- **原文**:
**********
【視点】イデオロギーより離島振興を

 玉城デニー知事は2023年度所信表明演説で「県経済と県民生活の再生」「子ども・若者・女性支援施策の充実」「辺野古新基地建設反対・米軍基地問題」の3点を重点的に取り組む大項目として掲げた。
 八重山住民にとっての関心事は離島振興だが、所信表明を聞く限り、離島については通り一遍の言及にとどまった感が否めない。特に離島医療がそうだ。
 今年に入って八重山の透析医療体制の危機が大きく報道され、離島が抱える深刻な医療人材不足がクローズアップされた。その中で県立八重山病院と県病院事業局との意見の齟齬(そご)が浮き彫りになり、知事自らが記者会見で、コミュニケーション不足を認めた。
 その影響なのか、県病院事業局は新年度から局長が交代することになり「事実上の更迭」という報道もある。だが局長一人の問題で終わらせていいわけはない。
 県は新年度の人事異動で医療スタッフ増派を決め、透析医療の件は一応の決着を見たが、それはあくまで対症療法に過ぎない。離島の医療人材不足は慢性病だ。県と地元が連携し、抜本的な解決策を模索しなくてはならない。
 だが知事は所信表明で、離島医療について「救急・災害時を含む離島医療提供体制の構築」に取り組むと述べただけだった。離島医療の現状に関し、県がどこまで問題意識を持っているのか分からない。
**********
- **データ抜粋**:
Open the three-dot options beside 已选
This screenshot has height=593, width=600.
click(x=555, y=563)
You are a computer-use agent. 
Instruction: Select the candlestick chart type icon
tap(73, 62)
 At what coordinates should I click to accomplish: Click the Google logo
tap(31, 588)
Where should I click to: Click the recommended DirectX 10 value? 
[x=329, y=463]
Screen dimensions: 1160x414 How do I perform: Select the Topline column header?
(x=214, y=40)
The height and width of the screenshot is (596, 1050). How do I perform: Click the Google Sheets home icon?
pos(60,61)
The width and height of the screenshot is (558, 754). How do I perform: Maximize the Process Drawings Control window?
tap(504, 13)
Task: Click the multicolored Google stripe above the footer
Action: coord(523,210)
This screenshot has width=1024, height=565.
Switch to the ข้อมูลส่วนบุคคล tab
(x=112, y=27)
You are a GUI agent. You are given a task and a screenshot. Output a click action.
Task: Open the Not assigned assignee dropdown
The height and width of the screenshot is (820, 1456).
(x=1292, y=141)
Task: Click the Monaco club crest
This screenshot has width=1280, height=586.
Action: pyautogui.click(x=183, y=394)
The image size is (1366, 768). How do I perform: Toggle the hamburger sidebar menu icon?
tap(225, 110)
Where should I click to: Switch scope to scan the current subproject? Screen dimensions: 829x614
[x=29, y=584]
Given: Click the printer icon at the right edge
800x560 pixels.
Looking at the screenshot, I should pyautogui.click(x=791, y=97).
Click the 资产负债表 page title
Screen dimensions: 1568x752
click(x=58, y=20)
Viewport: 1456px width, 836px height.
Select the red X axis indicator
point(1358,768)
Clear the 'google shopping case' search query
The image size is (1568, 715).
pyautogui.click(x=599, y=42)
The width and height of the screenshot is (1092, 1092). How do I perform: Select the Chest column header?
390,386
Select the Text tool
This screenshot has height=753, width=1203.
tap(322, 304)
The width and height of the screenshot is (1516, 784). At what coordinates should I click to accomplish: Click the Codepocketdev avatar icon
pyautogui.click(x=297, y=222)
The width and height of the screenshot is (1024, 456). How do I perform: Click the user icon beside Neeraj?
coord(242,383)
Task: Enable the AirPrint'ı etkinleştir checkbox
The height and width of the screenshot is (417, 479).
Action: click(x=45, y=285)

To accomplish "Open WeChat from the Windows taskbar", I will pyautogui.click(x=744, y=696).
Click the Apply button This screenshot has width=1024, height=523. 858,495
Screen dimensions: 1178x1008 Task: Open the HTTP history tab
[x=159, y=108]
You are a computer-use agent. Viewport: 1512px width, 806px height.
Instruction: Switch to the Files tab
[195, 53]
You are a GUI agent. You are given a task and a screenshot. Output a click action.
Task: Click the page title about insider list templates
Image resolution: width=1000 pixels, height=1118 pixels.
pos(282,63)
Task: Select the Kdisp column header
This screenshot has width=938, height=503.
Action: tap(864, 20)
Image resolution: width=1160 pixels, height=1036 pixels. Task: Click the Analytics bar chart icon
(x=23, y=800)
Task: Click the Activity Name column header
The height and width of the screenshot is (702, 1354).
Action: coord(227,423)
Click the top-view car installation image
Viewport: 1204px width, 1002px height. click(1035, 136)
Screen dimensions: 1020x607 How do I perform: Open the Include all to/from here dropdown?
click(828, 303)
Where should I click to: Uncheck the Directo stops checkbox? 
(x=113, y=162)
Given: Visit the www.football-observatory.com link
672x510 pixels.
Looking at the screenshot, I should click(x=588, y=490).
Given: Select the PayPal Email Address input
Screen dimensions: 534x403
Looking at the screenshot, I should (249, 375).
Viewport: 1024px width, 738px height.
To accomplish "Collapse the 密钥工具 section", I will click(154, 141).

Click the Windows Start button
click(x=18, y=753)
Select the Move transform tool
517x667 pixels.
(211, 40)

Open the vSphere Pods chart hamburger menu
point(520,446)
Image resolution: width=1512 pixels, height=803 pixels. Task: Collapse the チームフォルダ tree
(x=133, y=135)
**********
- **設問**:
a. 原文をもとに、次の問いに答えてください。
(i) 玉城デニー知事が2023年度所信表明演説で、重点的に取り組む大項目として掲げた3点は何ですか?
(ii) 知事は記者会見で何を認めましたか?
(iii) 県は新年度の人事異動で何を決めましたか?
b. 原文にある「県と地元が連携し、抜本的な解決策を模索しなくてはならない。」を英語に訳すと、どうなりますか?

- **解答**:
a.
(i) 「県経済と県民生活の再生」「子ども・若者・女性支援施策の充実」「辺野古新基地建設反対・米軍基地問題」の3点です。
(ii) コミュニケーション不足を認めました。
(iii) 医療スタッフの増派を決めました。

b. The prefecture and the local community must work together to seek a fundamental solution.